PROBLEM STATEMENT
Rewrite the stretch of the Twitter login text below from "func success() goji.Handler" through "(cookie, token, etc.)", renaming "twitterUser" to "user".

TEXT UNDER STUDY

The twitter CallbackHandler receives an OAuth1 token and verifier, reads the request secret from the ctx, and obtains an OAuth1 access token and secret. The twitter CallbackHandler wraps the lower level oauth1 CallbackHandler to further use the access token/secret to obtain the Twitter User before calling through to the success or failure handlers.

Next, write the success ContextHandler to do something with the access token/secret and Twitter User added to the ctx.

func success() goji.Handler {
    fn := func(ctx context.Context, w http.ResponseWriter, req *http.Request) {
        accessToken, accessSecret, _ := oauth1Login.AccessTokenFromContext(ctx)
        twitterUser, err := twitter.UserFromContext(ctx)
        // handle errors and grant the visitor a session (cookie, token, etc.)
    }
    return goji.HandlerFunc(fn)
}

*Note: Some OAuth1 providers (not Twitter), require the request secret be persisted until the callback is received. For this reason, the lower level oauth1 package splits LoginHandler functionality into a LoginHandler and AuthRedirectHandler. Provider packages, like tumblr, chain these together for you, but the lower level handlers are there if needed.

Stored dataset items:
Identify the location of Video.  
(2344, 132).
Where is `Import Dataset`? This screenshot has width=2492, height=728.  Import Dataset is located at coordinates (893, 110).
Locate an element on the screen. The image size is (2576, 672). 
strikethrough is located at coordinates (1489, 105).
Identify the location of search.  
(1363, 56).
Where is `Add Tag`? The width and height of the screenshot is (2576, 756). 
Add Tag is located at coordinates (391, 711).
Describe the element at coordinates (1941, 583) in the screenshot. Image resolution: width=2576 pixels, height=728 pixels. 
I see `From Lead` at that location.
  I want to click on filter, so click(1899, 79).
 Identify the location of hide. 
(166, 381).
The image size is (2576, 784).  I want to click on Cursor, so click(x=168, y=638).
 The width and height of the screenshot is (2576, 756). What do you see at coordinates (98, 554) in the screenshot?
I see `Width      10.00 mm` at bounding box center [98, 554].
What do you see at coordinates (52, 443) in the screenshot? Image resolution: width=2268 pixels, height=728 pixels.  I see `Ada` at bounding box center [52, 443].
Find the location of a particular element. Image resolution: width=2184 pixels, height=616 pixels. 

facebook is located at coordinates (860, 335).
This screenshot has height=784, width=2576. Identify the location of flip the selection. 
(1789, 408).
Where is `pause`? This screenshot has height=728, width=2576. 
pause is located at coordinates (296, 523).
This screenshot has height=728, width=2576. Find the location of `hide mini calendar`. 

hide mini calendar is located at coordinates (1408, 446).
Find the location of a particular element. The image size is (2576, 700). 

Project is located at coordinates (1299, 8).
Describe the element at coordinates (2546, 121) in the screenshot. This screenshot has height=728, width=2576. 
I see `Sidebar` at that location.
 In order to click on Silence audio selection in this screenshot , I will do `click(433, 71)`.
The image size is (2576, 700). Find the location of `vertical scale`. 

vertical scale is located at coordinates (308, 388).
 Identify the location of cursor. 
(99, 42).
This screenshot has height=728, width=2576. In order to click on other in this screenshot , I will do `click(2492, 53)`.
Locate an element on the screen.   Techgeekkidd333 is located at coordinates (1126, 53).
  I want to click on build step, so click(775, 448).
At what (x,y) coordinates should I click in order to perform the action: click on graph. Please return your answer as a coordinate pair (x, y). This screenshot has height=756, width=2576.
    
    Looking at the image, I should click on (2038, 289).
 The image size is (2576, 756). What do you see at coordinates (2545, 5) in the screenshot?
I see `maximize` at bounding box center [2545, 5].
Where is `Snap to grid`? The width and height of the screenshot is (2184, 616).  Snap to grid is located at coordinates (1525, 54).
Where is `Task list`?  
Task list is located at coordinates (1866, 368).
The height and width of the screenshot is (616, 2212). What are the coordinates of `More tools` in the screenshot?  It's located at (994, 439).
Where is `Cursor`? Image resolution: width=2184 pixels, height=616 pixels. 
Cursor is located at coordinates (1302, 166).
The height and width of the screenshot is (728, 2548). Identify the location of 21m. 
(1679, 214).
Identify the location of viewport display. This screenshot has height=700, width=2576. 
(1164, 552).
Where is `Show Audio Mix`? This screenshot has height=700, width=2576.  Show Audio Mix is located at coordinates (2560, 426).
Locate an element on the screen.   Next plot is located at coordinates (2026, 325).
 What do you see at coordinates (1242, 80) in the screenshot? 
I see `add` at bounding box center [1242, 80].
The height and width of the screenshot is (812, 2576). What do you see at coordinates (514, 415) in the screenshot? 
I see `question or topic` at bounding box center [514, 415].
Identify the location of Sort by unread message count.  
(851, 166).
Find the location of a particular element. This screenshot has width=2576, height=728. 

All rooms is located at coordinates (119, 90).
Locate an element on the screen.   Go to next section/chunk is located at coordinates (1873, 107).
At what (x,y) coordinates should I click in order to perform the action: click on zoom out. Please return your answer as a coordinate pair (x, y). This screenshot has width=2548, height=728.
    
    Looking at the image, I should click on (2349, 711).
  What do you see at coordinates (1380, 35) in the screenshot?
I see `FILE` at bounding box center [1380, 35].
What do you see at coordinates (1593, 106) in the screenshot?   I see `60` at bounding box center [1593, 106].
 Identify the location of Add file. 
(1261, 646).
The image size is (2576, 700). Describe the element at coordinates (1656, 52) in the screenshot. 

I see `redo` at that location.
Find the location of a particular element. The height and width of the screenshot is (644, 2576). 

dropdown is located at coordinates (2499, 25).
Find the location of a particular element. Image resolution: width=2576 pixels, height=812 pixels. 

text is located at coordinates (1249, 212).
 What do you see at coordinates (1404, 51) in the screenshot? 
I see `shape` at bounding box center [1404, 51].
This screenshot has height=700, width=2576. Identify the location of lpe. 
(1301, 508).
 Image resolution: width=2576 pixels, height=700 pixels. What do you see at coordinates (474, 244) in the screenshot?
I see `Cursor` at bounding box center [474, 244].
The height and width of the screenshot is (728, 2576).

RESPONSE BOX
func success() goji.Handler {
    fn := func(ctx context.Context, w http.ResponseWriter, req *http.Request) {
        accessToken, accessSecret, _ := oauth1Login.AccessTokenFromContext(ctx)
        user, err := twitter.UserFromContext(ctx)
        // handle errors and grant the visitor a session (cookie, token, etc.)